---------- Extract to read

One more point from my 20 years experience:

Keep your development environment deterministic and instantly rebuildable.

You should ideally be able to take your hard drive out, put in a new one, install a fresh OS, run 1 script, and be completely up and running in less than an hour.

As an added bonus, this means that you can replicate your development environment on any machine very quickly and easily, which makes losing your laptop during travel only an inconvenience rather than a travesty.

I've hacked together some scripts for that here [1], although I really should convert them to ansible or something.

[1] https://github.com/kstenerud/virtual-builders

https://github.com/kstenerud/ubuntu-dev-installer

  • smilliken 5 years ago

    I've always agreed in principal, but fell short in practice until I started using Nix[1]. Nix makes it significantly easier to pull off by verifying the hashes of all inputs, eliminating non-determinism in builds (timestamps, usernames, etc), eliminating dependencies on OS packages/files/etc, and allowing you to pin to a specific snapshot of all packages. Pardon the evangelism, I'm just a happy user.

    [1] https://nixos.org/nix/

  • _frkl 5 years ago

    I agree. It's a game changer when you can easily replicate all or specific parts of your dev setup with one command, everywhere (remote server, new laptop, dev vm, even containers).

    I wrote a script for this too (actually using Ansible), but then everything got a bit out of hand and now it's a framework (as those things go): https://freckles.io

    • codethief 5 years ago

      Freckles looks interesting!

      If I may ask, what was the reason for moving away from Ansible and resorting to building something yourself? What kind of issues did you encounter that Ansible couldn't solve?

--------------------
---------- Data segment

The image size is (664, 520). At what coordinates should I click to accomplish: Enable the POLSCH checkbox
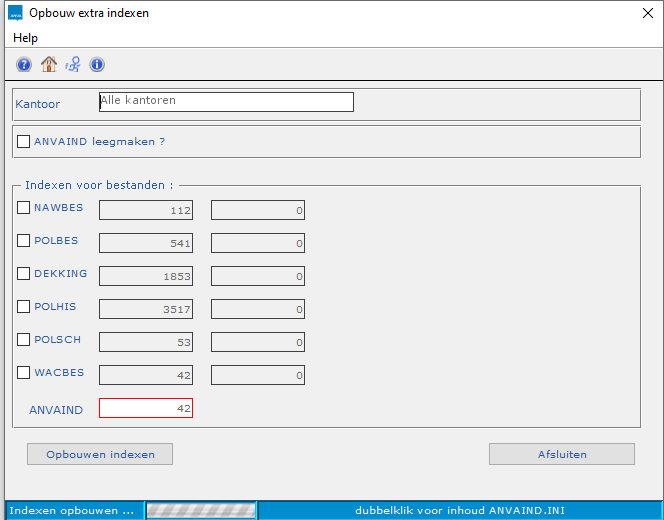point(24,340)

--------------------

▶ _What this exercise asks_
A: In the discussion about development environments, how long should it take to be fully up and running after putting in a new drive, installing a fresh OS, and running one script?
B: Repeat word for word the passage of the discussion between "I agree. It's" and "Freckles looks interesting!", inclusive.

▶ _Completed exercise_
A: Less than an hour.

B:
I agree. It's a game changer when you can easily replicate all or specific parts of your dev setup with one command, everywhere (remote server, new laptop, dev vm, even containers).

    I wrote a script for this too (actually using Ansible), but then everything got a bit out of hand and now it's a framework (as those things go): https://freckles.io

    • codethief 5 years ago

      Freckles looks interesting!